-- Start Supplied records --

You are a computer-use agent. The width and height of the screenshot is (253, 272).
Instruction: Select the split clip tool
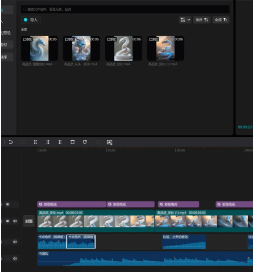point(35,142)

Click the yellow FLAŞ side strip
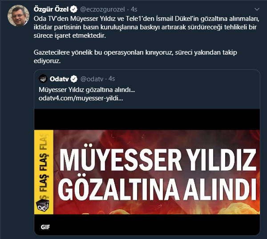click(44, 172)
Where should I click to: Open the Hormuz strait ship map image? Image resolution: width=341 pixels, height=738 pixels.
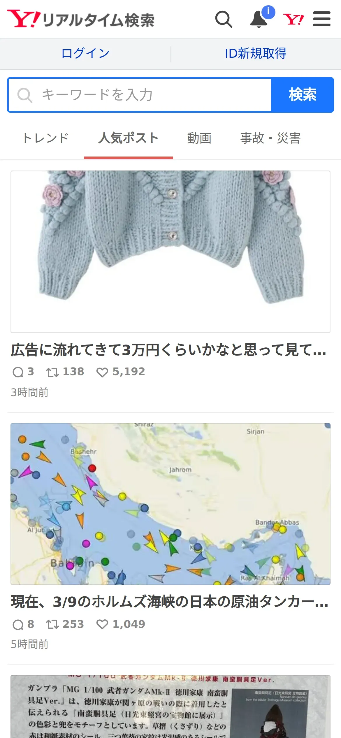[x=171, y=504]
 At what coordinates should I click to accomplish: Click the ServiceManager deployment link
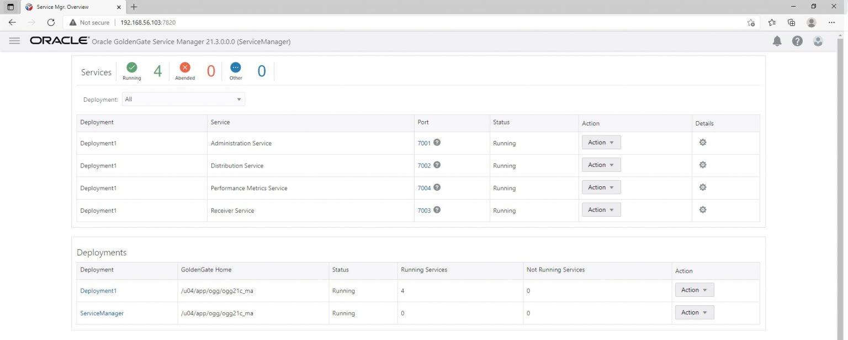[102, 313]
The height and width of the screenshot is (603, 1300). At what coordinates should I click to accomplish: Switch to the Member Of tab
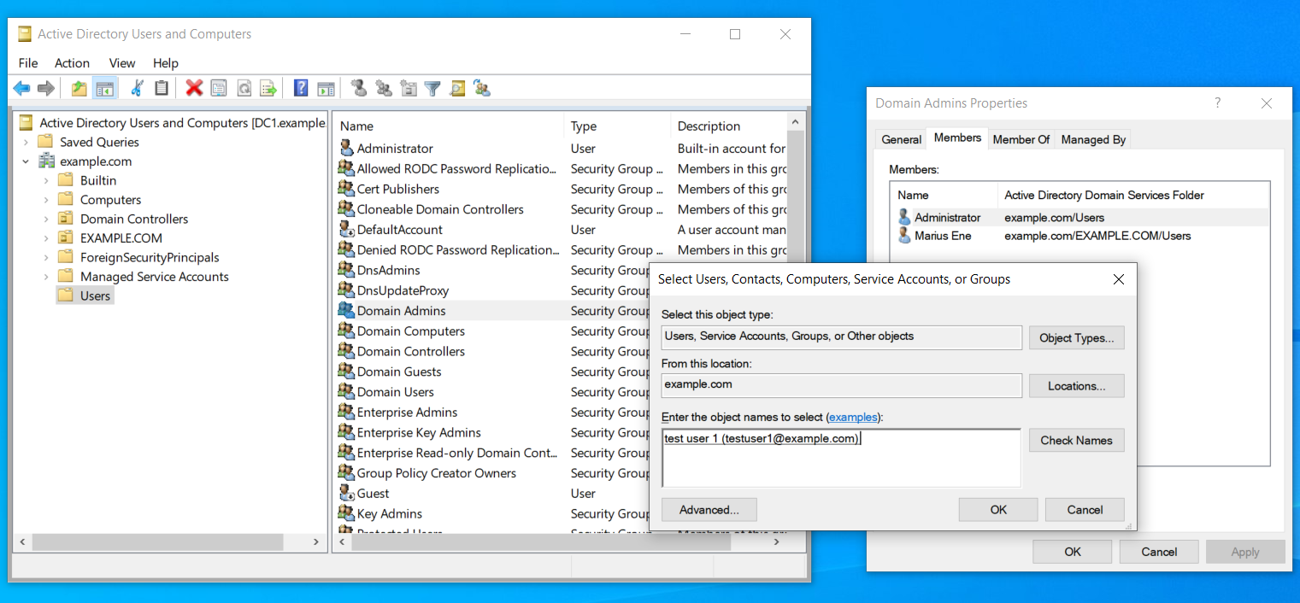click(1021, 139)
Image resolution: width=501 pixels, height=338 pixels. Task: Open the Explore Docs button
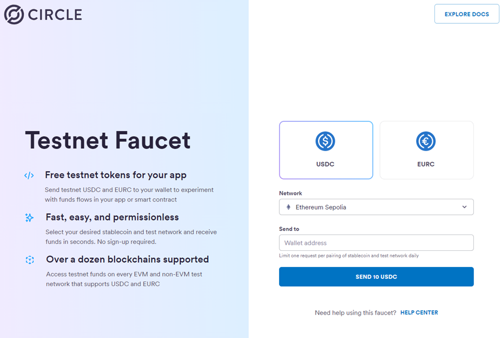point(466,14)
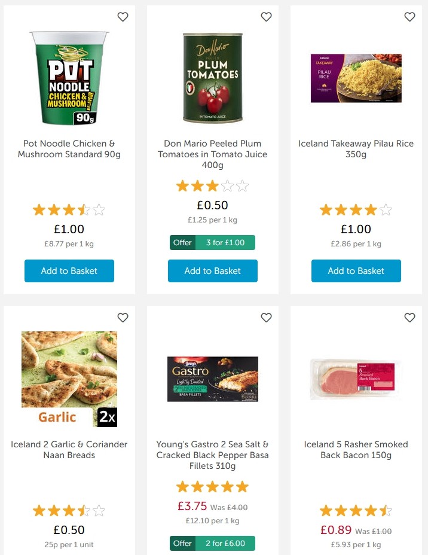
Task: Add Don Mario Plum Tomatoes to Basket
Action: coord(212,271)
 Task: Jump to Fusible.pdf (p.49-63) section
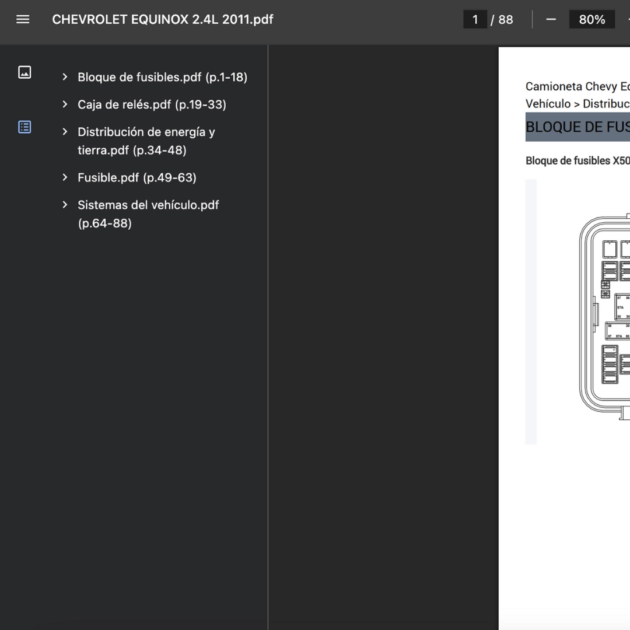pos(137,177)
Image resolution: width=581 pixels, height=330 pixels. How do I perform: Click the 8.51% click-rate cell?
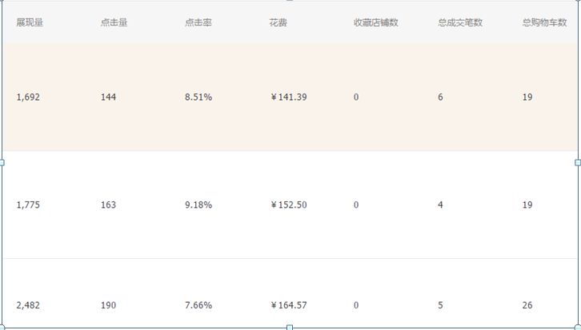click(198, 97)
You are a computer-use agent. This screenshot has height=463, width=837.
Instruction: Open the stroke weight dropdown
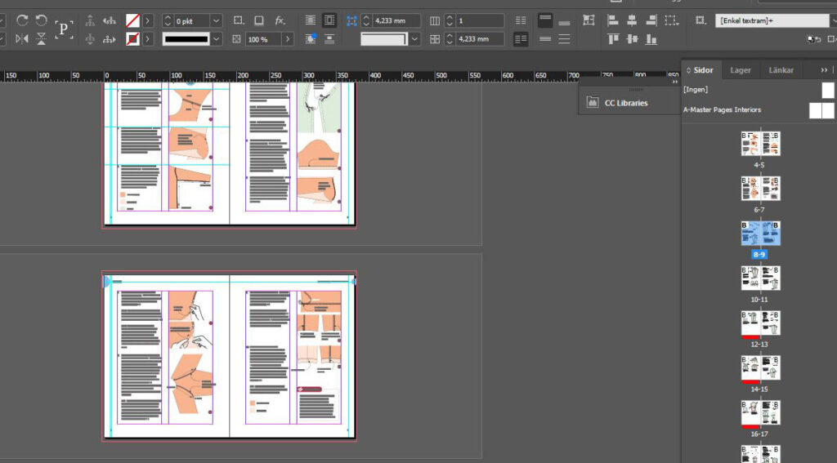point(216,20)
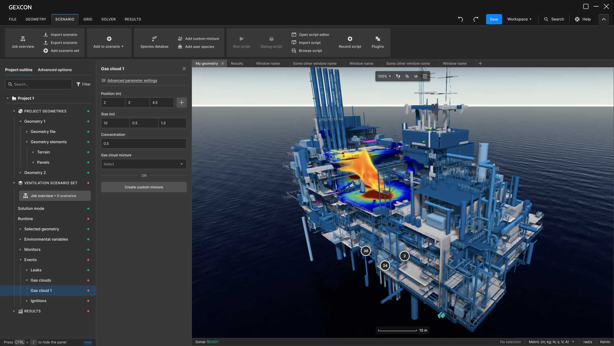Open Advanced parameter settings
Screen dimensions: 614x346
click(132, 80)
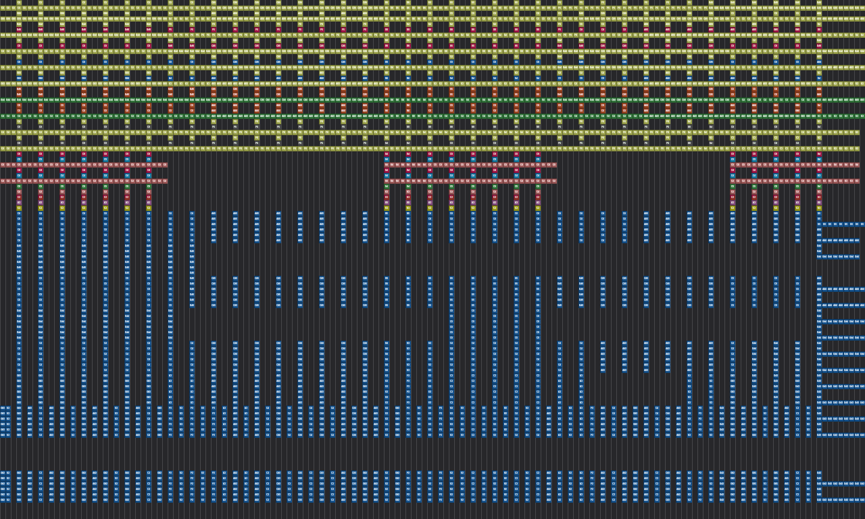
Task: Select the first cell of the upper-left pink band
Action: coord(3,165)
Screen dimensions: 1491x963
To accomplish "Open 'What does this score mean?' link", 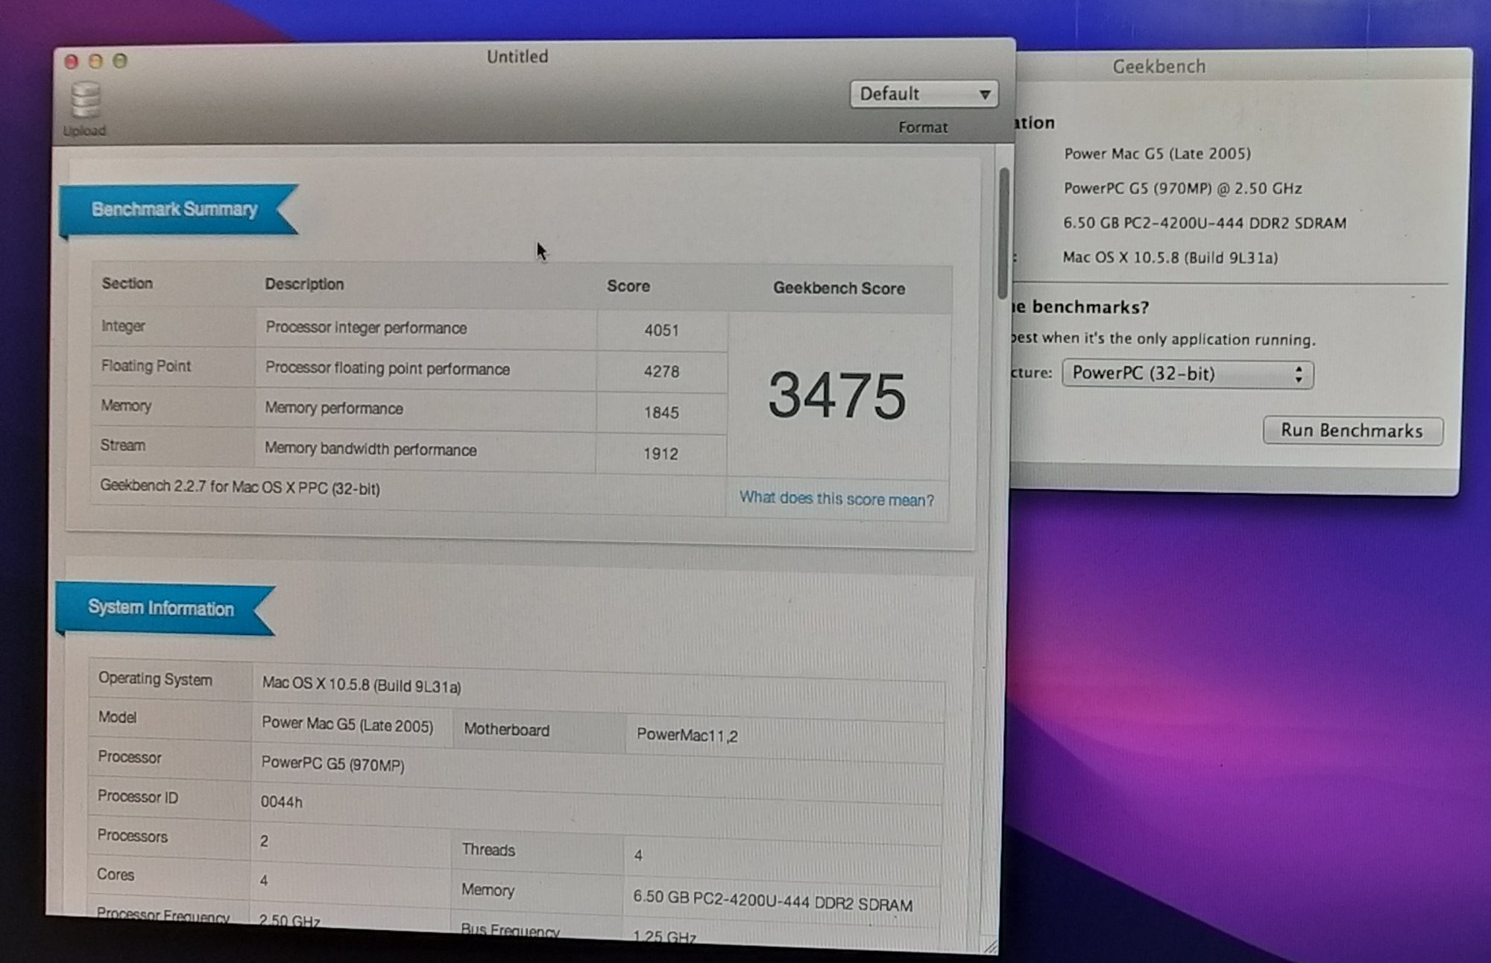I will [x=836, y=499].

-- End Supplied records --

• **Given problem**
Write out the listing lines starting with the line containing "Click the yellow FLAŞ side strip" and going on through the line containing "click(1021, 139)". Leave the pictures out.

• **Final result**
Click the yellow FLAŞ side strip
click(44, 172)
Where should I click to: Open the Hormuz strait ship map image? Image resolution: width=341 pixels, height=738 pixels.
[x=171, y=504]
 At what coordinates should I click to accomplish: Click the ServiceManager deployment link
[102, 313]
The height and width of the screenshot is (603, 1300). At what coordinates should I click to accomplish: Switch to the Member Of tab
click(1021, 139)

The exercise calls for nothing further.